Ma, da queste famiglie operaie e militanti, emergono soprattutto le figure delle mamme, di queste donne incredibili, le
mamme Pajetta, Montagnana e Negarville, che non solo insegnarono ai figli i valori della solidarietà e dell'uguaglianza, ma seppero diventare anche punti
di riferimento per le militanti in difesa dei loro diritti.
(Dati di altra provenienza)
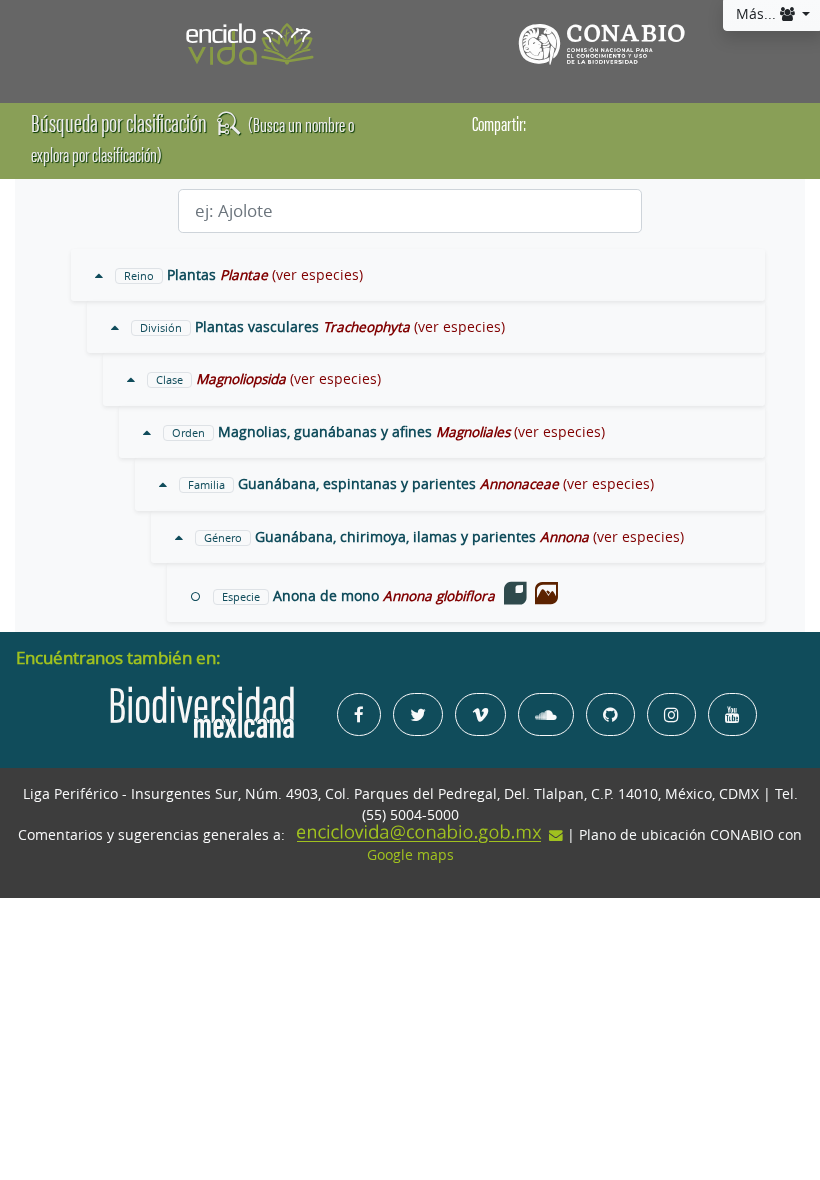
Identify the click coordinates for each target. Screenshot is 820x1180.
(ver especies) (317, 275)
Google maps (410, 855)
Mi piace riportare dal libro di Federica Calosso e di Luisella Ordazzo anche il
ricordo dei cortei del 1° maggio di Luisella Bossano, un'abitante del Borgo San
Paolo tra gli anni '40 e '60. "Erano sempre una festa per
tutti, grandi e piccoli. Ci si riuniva tutti in piazza Sabotino, e poi in
corteo, cantando, si andava verso corso Vittorio, dove confluivano i cortei
provenienti dalle altre zone della città. Ogni gruppo aveva il proprio
striscione, con il nome della fabbrica e il gruppo di appartenenza, striscioni
molto artigianali, fatti con la carta dipinta. I cortei, sempre cantando,
arrivavano tutti al Parco Michelotti. Lì veniva eretto un palco e quasi sempre
il comizio lo faceva Giancarlo Pajetta. Alla fine del discorso, tutti insieme si
faceva il pranzo al sacco. Poi, sempre a piedi (il 1° maggio non circolavano
mezzi pubblici), si tornava a casa".
E' una Torino operaia e militante che non c'è più. Anche il 1° maggio non è più
celebrato con cortei provenienti da tutta la città, ci sono meno operai, c'è
maggiore disincanto, ci sono altre vocazioni e una nuova idea della città. La cosa triste non è che non esista più quella Torino o
quella militanza nella difesa dei diritti. La cosa triste è che se ne perda la
memoria, perché, sotto traccia, c'è anche quell'identità nella nostra storia.
Ben vengano libri come Borgo San Paolo, a ricordarcelo.